§ Problème posé
Dans le texte source sur le Verbe chrétien et la parole chez Heidegger, recopiez mot pour mot le passage qui s'ouvre sur les mots « F.M. : Sans » et se clôt sur « serait une absurdité. ».

§ Texte source
────────
La dimension « révélatrice » essentielle que vous accordez à la « Parole parlante » de Heidegger fait souvent penser au Verbe de la métaphysique chrétienne, tel qu’il est exposé dans le prologue de l’Evangile selon Saint Jean. Quel rapport entre le Verbe Chrétien et la parole heideggerienne ?
Y.H. : Georges Bataille disait que la vérité de la parole est chrétienne. C’est un état de fait. L’invention, sur le versant occidental, d’une parole qui précède l’existence, est d’essence chrétienne. Et je souscrirais assez à cette phrase de Bataille.
F.M. : Sans qu’il faille appliquer cette affirmation à d’autres traditions qui n’ont pas besoin de passer par le christianisme pour avoir un rapport authentique avec la parole : la tradition védique, par exemple, dont on peut dire qu’elle est parlante, tout autant que le Verbe chrétien. Il est évident que, pour nous qui sommes occidentaux, on ne peut se fermer complètement au Verbe chrétien, ce serait une absurdité.
────────
§ Données fournies
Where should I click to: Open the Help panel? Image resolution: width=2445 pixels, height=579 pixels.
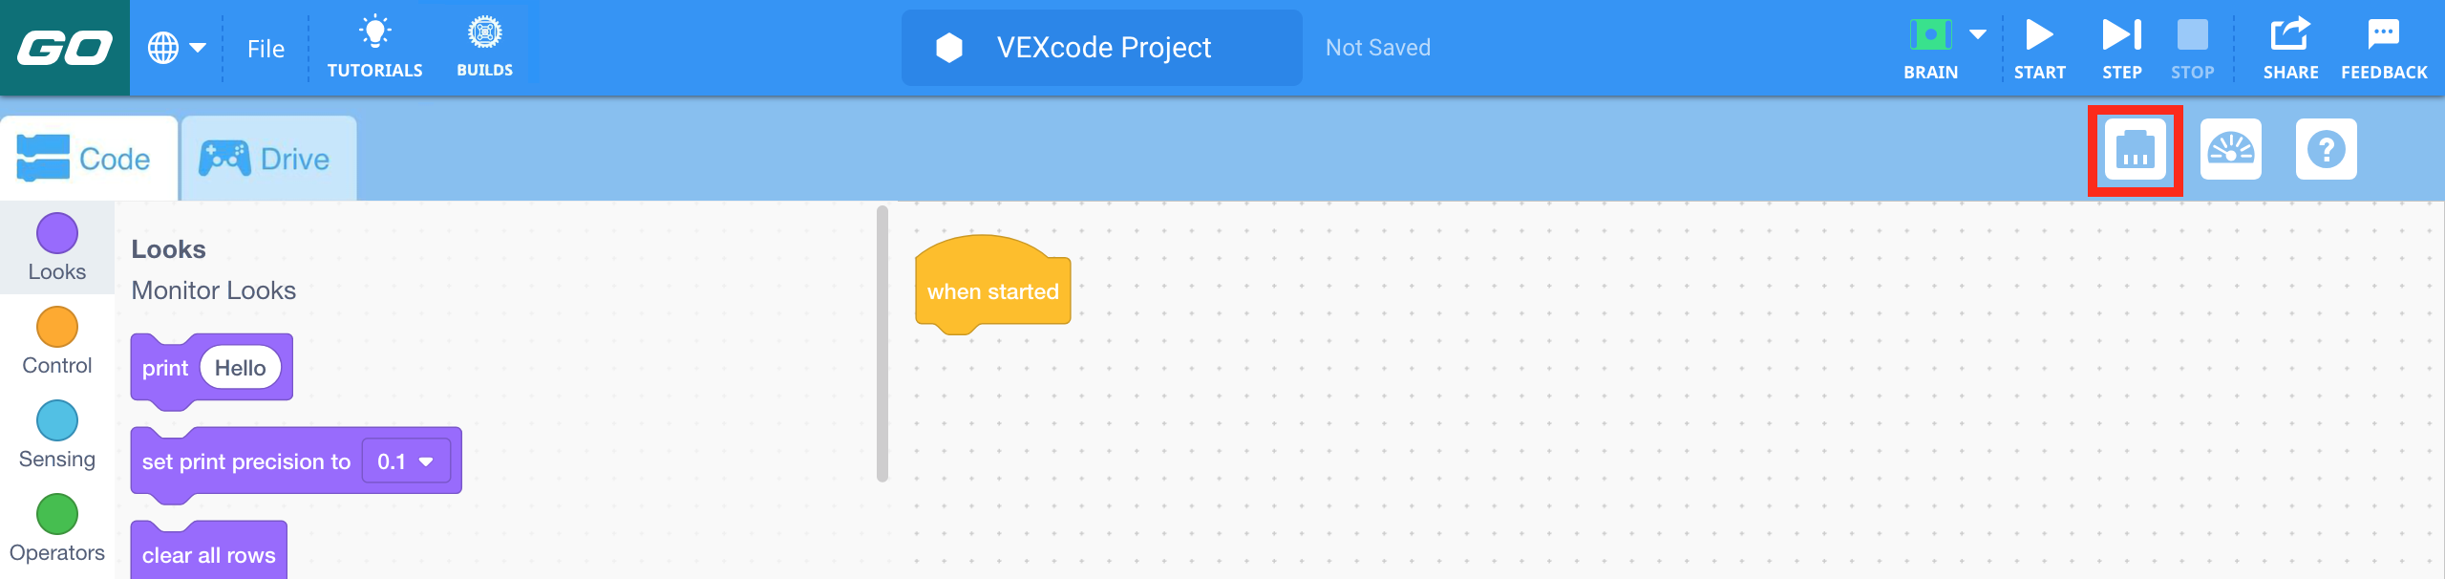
────────
§ Réponse au problème
F.M. : Sans qu’il faille appliquer cette affirmation à d’autres traditions qui n’ont pas besoin de passer par le christianisme pour avoir un rapport authentique avec la parole : la tradition védique, par exemple, dont on peut dire qu’elle est parlante, tout autant que le Verbe chrétien. Il est évident que, pour nous qui sommes occidentaux, on ne peut se fermer complètement au Verbe chrétien, ce serait une absurdité.